Short exercise A:
Based on the Fred Jordan biography, why did Jordan leave his cottage in 2001?

--- start Document excerpt ---

At the age of 6 he won a £1 prize for his singing of “The Gypsy’s Warning”. At the age of 14 he left school to work as a farm labourer for three shillings (£0.15) per week. He learnt his songs from his father and mother, fellow farm workers and travelling families, supplemented with some from printed sources. His repertoire included songs which had been handed-down by the oral tradition from as far back as the era of Samuel Pepys and from the music halls of the late 19th and early 20th centuries.
He mainly sang these songs in pubs. Following the war Jordan was working for a blacksmith who heard that Alan Lomax was in the area, searching for songs in the way that Cecil Sharp had some 50 years earlier, and suggested that Lomax should listen to Jordan. Lomax made the first recording of his singing. In 1952 Peter Kennedy, working for the BBC on secondment from the English Folk Dance and Song Society (EFDSS) made further recordings of Jordan on a farm at Diddlebury. Following these recordings Jordan became nationally recognised in folk music circles and left Shropshire for the first time in his life to sing on BBC programmes and in live performances at venues as significant as London’s Royal Festival Hall. He also toured Scotland at this time.
These performances led to him becoming a popular guest artist at folk clubs through the next two decades and appearing at further large concert venues including the Manchester Free Trade Hall. He continued to work as a casual farm labourer, combining fencing, hedging, ditching and harvesting with his new career as a singer. With the growth of folk festivals he appeared before ever-larger audiences at festivals such as Keele, Cambridge, Bromyard and Sidmouth. His signature song became “The Farmer’s Boy” which usually brought his concerts to an end.
Jordan’s voice was described by Peta Webb as having a “beautiful timbre and vibrato” and that he could “bring out the essence of a song through a wide range of subtle devices”. Derek Schofield described him as having a “subtle and skilful use of melodic ornament". Fred remained unchanged by his success and fame, continuing to live a simple life without radio, television or running water at his primitive cottage in Aston Munslow, near Craven Arms. He grew his own vegetables and was fond of his collection of horse brasses. Jordan left his cottage in 2001 to live in a residential home in Ditton Priors due to poor health.

--- end Document excerpt ---
--- start Stored data ---

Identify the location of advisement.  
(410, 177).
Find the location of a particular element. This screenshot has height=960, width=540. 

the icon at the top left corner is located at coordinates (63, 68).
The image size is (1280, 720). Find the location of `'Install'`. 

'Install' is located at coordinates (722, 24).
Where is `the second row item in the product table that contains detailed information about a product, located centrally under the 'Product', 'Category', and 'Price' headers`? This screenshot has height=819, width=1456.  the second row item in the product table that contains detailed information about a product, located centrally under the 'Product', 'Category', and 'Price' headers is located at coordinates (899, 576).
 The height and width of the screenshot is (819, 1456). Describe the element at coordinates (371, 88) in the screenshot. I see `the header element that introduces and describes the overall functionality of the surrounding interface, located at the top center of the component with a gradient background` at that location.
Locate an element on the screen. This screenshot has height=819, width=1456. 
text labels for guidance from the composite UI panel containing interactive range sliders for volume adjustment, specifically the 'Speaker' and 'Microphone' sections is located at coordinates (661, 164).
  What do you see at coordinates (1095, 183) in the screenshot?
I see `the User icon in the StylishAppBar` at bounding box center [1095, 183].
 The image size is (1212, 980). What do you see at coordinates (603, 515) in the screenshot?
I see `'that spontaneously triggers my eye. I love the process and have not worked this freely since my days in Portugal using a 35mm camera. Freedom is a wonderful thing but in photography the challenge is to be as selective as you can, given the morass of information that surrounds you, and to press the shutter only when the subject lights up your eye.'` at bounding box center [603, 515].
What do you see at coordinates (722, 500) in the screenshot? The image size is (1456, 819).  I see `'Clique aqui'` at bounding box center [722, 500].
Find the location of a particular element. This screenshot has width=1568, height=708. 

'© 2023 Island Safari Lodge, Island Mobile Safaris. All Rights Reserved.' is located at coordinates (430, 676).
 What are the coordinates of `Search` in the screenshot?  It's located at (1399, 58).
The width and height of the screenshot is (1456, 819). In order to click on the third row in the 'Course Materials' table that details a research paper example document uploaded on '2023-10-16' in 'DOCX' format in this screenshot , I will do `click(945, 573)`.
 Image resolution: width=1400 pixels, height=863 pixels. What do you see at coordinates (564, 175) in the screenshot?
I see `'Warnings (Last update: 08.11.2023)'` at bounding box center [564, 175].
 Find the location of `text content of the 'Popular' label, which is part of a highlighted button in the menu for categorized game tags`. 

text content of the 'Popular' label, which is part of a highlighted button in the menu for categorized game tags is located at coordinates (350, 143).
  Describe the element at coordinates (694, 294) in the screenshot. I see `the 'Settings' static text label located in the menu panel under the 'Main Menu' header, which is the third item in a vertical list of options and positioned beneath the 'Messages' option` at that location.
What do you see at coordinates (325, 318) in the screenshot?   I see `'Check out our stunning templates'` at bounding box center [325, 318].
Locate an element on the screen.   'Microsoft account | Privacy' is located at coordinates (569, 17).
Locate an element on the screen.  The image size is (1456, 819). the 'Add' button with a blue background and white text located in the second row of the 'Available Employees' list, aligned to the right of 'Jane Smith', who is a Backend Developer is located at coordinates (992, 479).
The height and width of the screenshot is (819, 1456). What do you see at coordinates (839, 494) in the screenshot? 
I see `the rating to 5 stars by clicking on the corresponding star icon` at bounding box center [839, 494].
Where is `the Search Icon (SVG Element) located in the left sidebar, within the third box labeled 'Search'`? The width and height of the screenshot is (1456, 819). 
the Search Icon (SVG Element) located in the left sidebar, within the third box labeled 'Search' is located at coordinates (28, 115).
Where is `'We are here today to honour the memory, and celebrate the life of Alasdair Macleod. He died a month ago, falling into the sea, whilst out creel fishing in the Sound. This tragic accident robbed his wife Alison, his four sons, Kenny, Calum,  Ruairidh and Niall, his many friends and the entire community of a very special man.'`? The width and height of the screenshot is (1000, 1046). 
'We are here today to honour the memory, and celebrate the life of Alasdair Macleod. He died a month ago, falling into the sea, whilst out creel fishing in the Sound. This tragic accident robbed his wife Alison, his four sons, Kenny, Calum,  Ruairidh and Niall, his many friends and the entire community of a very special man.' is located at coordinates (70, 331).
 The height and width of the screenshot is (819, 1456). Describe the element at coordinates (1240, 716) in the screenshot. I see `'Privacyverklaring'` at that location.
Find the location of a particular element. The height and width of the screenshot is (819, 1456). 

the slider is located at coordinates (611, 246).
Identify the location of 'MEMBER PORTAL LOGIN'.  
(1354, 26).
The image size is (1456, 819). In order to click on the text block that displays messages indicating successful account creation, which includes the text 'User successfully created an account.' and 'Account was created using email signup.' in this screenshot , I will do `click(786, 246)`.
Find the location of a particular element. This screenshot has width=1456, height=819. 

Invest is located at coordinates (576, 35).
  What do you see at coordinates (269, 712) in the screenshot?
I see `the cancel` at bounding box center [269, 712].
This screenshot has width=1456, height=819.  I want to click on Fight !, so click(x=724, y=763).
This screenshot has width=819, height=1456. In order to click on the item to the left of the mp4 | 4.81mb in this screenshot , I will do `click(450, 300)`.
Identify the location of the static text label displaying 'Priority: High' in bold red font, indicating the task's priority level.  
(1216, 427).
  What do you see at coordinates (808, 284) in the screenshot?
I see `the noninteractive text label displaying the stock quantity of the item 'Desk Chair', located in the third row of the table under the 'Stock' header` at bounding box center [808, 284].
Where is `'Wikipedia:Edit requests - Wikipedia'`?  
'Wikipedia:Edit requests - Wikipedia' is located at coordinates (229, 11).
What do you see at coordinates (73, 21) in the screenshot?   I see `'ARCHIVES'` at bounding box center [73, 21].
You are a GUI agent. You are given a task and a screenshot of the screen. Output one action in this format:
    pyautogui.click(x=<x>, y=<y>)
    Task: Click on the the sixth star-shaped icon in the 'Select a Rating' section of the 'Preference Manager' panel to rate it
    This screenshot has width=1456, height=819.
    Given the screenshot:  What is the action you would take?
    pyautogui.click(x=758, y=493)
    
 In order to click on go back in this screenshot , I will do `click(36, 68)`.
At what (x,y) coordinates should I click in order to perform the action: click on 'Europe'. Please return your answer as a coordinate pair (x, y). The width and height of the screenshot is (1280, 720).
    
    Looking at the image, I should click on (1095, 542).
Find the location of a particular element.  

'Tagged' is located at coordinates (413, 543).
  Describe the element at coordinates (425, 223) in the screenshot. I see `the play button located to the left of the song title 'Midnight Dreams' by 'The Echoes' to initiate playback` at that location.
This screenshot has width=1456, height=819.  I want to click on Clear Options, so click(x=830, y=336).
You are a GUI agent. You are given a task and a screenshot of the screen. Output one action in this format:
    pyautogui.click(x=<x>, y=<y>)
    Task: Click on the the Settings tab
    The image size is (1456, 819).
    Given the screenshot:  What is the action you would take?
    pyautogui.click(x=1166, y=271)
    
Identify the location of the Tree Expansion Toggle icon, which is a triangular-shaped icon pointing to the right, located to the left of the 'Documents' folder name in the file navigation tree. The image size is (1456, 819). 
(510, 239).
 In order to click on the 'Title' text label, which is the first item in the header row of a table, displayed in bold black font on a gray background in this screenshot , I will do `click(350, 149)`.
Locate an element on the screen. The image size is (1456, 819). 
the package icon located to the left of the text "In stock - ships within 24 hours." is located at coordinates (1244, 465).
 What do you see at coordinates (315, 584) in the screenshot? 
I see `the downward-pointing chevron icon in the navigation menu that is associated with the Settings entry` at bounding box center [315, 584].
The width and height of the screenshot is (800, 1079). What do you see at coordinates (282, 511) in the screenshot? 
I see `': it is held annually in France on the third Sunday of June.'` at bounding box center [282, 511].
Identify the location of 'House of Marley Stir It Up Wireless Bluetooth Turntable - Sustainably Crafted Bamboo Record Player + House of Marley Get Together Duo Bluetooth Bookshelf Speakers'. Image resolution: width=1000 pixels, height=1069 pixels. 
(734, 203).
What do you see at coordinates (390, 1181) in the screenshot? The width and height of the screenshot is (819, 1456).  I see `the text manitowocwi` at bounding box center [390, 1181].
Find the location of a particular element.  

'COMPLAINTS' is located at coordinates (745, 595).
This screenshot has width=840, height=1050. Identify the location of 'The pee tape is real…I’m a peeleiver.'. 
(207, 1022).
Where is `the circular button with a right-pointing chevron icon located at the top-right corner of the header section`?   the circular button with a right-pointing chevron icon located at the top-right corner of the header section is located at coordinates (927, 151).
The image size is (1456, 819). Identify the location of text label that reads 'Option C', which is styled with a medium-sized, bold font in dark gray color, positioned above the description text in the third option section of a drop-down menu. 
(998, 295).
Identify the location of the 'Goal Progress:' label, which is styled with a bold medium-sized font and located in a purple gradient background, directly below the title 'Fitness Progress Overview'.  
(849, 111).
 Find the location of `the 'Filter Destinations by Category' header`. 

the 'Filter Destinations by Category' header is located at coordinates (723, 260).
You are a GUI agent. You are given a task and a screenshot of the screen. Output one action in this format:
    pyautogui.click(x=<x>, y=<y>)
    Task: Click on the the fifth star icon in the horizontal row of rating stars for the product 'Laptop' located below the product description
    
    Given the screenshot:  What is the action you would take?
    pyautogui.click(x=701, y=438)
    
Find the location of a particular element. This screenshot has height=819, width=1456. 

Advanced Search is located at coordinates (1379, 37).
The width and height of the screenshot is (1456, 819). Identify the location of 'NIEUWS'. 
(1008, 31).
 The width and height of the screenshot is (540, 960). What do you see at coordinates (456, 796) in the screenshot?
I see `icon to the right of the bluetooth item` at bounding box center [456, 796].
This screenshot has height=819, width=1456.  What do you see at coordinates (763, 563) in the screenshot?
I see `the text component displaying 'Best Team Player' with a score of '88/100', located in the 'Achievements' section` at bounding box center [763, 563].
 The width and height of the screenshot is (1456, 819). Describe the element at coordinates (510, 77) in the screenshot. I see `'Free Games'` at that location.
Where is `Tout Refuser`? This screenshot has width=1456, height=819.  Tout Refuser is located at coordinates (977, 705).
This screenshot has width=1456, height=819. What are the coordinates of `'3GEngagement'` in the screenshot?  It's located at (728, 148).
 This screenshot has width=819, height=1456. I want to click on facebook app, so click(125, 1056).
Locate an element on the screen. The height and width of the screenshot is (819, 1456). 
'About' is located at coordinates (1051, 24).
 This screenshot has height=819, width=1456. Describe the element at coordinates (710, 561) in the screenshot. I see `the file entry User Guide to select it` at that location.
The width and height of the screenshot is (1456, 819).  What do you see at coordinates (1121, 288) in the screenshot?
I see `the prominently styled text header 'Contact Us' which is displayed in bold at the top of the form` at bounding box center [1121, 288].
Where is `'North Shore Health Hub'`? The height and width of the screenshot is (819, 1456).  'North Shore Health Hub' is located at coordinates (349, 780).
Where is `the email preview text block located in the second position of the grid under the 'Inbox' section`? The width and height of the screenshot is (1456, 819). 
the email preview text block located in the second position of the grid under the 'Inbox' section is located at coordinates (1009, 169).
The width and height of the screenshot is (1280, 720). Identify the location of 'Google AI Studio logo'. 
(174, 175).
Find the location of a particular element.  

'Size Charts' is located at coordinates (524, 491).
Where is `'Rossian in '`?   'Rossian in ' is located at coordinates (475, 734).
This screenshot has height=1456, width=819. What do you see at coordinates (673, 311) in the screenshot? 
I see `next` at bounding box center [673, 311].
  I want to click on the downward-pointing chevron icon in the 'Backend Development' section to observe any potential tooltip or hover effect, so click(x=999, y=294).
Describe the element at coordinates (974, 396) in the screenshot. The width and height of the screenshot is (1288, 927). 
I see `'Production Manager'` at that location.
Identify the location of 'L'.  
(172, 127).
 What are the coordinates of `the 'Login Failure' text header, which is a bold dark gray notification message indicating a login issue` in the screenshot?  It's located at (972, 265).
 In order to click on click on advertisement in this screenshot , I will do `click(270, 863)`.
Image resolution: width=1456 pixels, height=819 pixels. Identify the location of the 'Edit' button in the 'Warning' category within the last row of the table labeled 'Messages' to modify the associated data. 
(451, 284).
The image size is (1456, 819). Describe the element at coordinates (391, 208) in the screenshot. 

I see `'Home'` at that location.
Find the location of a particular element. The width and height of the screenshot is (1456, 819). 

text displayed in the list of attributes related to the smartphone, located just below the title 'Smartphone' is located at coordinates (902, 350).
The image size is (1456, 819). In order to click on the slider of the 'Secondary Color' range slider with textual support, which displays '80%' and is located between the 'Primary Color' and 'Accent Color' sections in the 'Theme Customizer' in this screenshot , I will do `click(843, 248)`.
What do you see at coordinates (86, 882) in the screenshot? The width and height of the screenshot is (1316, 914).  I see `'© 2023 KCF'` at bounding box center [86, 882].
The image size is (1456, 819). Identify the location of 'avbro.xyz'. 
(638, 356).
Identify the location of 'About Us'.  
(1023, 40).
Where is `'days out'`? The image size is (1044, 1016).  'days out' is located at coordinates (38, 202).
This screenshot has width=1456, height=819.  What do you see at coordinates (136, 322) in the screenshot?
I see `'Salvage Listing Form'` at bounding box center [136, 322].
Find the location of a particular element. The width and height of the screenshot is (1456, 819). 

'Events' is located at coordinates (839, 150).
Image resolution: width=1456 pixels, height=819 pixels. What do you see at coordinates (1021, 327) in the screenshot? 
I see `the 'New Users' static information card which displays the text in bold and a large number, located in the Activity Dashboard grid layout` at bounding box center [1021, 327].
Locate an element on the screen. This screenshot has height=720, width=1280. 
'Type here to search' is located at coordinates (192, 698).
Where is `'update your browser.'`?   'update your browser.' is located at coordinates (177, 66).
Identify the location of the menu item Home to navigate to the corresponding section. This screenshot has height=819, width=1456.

--- end Stored data ---

Short exercise B:
Format the entries as a JSON list of strings, one string per line with blank lines omitted, starting at the first entry and ending at the line that contains "coordinates (371, 88)".

Result A:
He left his cottage in Aston Munslow in 2001 because of poor health, and he moved to a residential home in Ditton Priors.

Result B:
[
  "Identify the location of advisement.  ",
  "(410, 177).",
  "Find the location of a particular element. This screenshot has height=960, width=540. ",
  "the icon at the top left corner is located at coordinates (63, 68).",
  "The image size is (1280, 720). Find the location of `'Install'`. ",
  "'Install' is located at coordinates (722, 24).",
  "Where is `the second row item in the product table that contains detailed information about a product, located centrally under the 'Product', 'Category', and 'Price' headers`? This screenshot has height=819, width=1456.  the second row item in the product table that contains detailed information about a product, located centrally under the 'Product', 'Category', and 'Price' headers is located at coordinates (899, 576).",
  " The height and width of the screenshot is (819, 1456). Describe the element at coordinates (371, 88) in the screenshot. I see `the header element that introduces and describes the overall functionality of the surrounding interface, located at the top center of the component with a gradient background` at that location."
]